Ancien directeur Michelin de la Prospective et du Développement Durable, fondateur du Challenge Bibendum, devenu Movin’On, co-fondateur de PPMC (Paris Process on Mobility and Climate), Patrick Oliva est l’instigateur du projet Orbimob.
Retour sur le moteur et la vision de celui qui espère contribuer à faire de Clermont la capitale des mobilités territoriales.
Patrick Oliva Catalyseur d’écosystème
« Je n’ai pas d’autre « titre » qu’instigateur du projet Orbimob. Je sais que c’est difficile en France de ne pas se situer dans une structure précise, avec une mission définie … Mais justement, je ne voulais surtout pas créer une énième structure qui aurait compliqué les relations. Il faut dépasser ça, œuvrer sur une base non partisane et non inféodée, de partage d’expériences et d’expertises. »
Le ton est donné. Patrick Oliva est libre et motivé.
Dans un rôle d’ensemblier, il a patiemment convaincu toutes les parties prenantes liées à la thématique des mobilités,clermontoises et plus largement auvergnates, du capital à faire fructifier. Et de la nécessité de le faire ensemble, seul moyen selon lui, de franchir une étape significative.
Dans la marmite de l’énergie décarbonée
Je suis d’une génération d’ingénieurs diplômés vers la fin des années 70. Soit après les chocs pétrolier et surtout après le rapport du club de Rome (Cf Le Monde Diplo). Ce rapport, “ Les limites de la croissance” montraient qu’on s’acheminait vers des conséquences dramatiques avec une croissance économique et démographique forte.
J’ai toujours été passionné par ces sujets d’énergies alternatives, et notamment électriques. J’imaginais que le transport devait s’électrifier rapidement pour s’affranchir de la dépendance aux énergies fossiles. J’ai fait ma thèse au CNRS puis j’ai intégré SAFT, leader du secteur des batteries, avec l’envie de participer à cette transformation. J’ai contribué au premier livre blanc sur le véhicule électrique, tout début 80 : des solutions existaient déjà, sans doute pas au niveau de performance actuel mais vraiment intéressantes … et il ne s’est rien passé, ou presque, en 40 ans…
Avec Bibendum, élargir l’horizon
J’ai rejoint Michelin où j’ai occupé différents postes qui m’ont fait évoluer dans ma perception. Par exemple, j’ai lancé en 98 le challenge Bibendum (devenu Movin’On). De pays en pays, nous avons fait le tour de ce qui émergeait. Ou encore une expérience de collaboration avec un labo de recherche en Suisse sur la mobilité électrique…
La finalité était d’engager le changement, de dépasser les concepts anciens, de réfléchir à des options nouvelles.

# Extrait de données:
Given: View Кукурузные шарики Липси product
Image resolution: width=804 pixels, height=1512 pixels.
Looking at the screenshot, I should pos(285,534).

# Tâche:
Poursuivez le portrait de Patrick Oliva, instigateur du projet Orbimob, à partir de sa dernière phrase.

# Résultat ci-dessous:
Plus tard, j’ai été mandaté par l’ONU et la Présidence française pour représenter les acteurs non étatiques lors de la COP21. La France avait la volonté d’impliquer la société civile pour faciliter le consensus des gouvernements et montrer les réalités de terrains. Sur le triptyque transports-énergie-environnement, il est impératif de marier toutes les composantes de la société et pas seulement les instances gouvernementales ou les politiques publiques.
Même si la récente Loi d’Orientation des Mobilités (LOM) a beaucoup apporté en France, ça ne peut pas suffire. C’est un outil pour accompagner des initiatives. Il faut donc qu’il y ait des initiatives. Et c’est pour cela qu’il faut impliquer l’ensemble des composantes. Aujourd’hui, c’est devenu une urgence, pour des raisons climatiques, mais aussi géostratégiques (dépendance), sanitaires (pollutions), économiques (déficit commercial) …
Sans transversalité point de salut
Il n’y a pas eu cette approche multidisciplinaire nécessaire. Raison pour laquelle il n’y a pas eu non plus de réelles évolutions en 40 ans. De fait, la mobilité est au croisement de nombreux sujets:
- techniques évidemment,
- fiscaux – en Suède, par exemple, la fiscalité du transport et de l’énergie a d’abord changé avant d’engager une stratégie de transformation-
- juridiques – la mobilité est très réglementée au niveau national, européen, par l’OMC,-
- sanitaires- on l’aborde le plus souvent sous le seul angle de la pollution atmosphérique dans les villes. 91% de la population mondiale vit dans un environnement où la qualité de l’air est catastrophique, d’après le référentiel OMS. C’est un enjeu grave et pourtant il n’y a pas d’actions réelles. Mais il y aussi la question de la sédentarité … qui peut être liée à l’usage de moyens non actifs de déplacements et qui montre l’importance et l’intérêt de revenir à des mobilités plus actives
- comportementales enfin : il faut créer un imaginaire positif. Il ne s’agit pas seulement de ‘corriger’ des effets négatifs mais aussi de passer dans un monde plus moderne qui encourage le partage, facilite l’intermodalité et l’accès de tous aux services. Un projet commun qui donne envie, en somme !
C’est le rôle d’Orbimob: fédérer les énergies et engager le mouvement.
Think global act local
Jusqu’en 2005, la France était plus en avance qu’elle ne l’est aujourd’hui. Nous avons perdu notre avance. Depuis la COP 21, nous avons une bien meilleure connaissance de ce qu’est la dynamique internationale. Elle est nécessaire bien sûr mais pas miraculeuse. De la même façon, j’ai été chargé du pilotage de la commission “Mobilités plus propres : réduire notre empreinte environnementale”, en 2017, lors des Assises de la mobilité. En travaillant, même bien, avec tous les acteurs nationaux, on restait très éloignés d’une application très claire accompagnée d’une stratégie de transformation concrète avec les citoyens.
J’en ai acquis la conviction que le niveau international ou national ne sont pas les bonnes échelles pour être efficaces. Il faut des terrains ‘manageables’.
C’est pourquoi je suis convaincu qu’il y a une réelle opportunité pour Clermont et l’Auvergne – les deux ensemble- de devenir un pôle d’expertise sur les mobilités territoriales.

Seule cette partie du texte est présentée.